API gateway: a team contract, not just a routing tool
Most API gateway conversations stay at the infrastructure level. The part that actually matters is what it forces teams to agree on before they write a line of code.
When teams start adding an API gateway, the conversation usually covers routing, rate limiting, and authentication. Those are real concerns. But in my experience the more lasting impact is not technical - it is organisational.
An API gateway forces the question of who owns the contract between systems. That question has a way of surfacing disagreements that were silently building for months.
What the gateway actually centralises
At its most basic, the gateway sits between callers and the services they reach. It handles things that would otherwise be repeated in every service: auth token validation, logging, throttling, SSL termination. Consolidating those is genuinely useful.
But the more important thing it centralises is the definition of the public interface. Once you have a gateway in front of your services, you have a natural place to declare "here is what the outside world sees." Everything behind that boundary is an implementation detail.
The contract question
The moment a team has to declare a public contract at the gateway, hard decisions appear:
- Which fields are stable and which can change without notice?
- Who reviews a change that would break a downstream caller?
- How are breaking and non-breaking changes classified?
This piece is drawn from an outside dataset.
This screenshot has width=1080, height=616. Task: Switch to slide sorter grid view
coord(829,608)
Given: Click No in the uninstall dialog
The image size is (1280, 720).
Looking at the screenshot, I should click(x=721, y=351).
- What is the versioning policy?
None of these are tool questions. They are team-discipline questions. The gateway just makes the absence of answers visible.
Where this goes wrong
The common failure mode I see is a gateway introduced as a performance or security measure, with no ownership model attached. Six months later there are 40 endpoints registered, nobody knows who owns which one, and a breaking change to a service owned by Team A silently breaks a consumer owned by Team B.
This is not a gateway problem. It is a process problem made visible by the gateway.
A lightweight governance model
You do not need a full change-management process. What I usually recommend to start:
- Each service has a named owner who approves gateway-level changes.
- Any change that modifies a response shape requires a version bump or advance notice.
- A shared changelog for the gateway - even a simple markdown file - shows what changed and when.
- Callers must be listed explicitly, at least for internal services.
These habits cost almost nothing when introduced early. They are expensive to retrofit after the fact.
Practical starting point
Before adding a gateway, write down two things: who owns each downstream service, and what the expected stability guarantees are for each interface. If you cannot answer those questions, the gateway will not create clarity - it will just route the confusion more efficiently.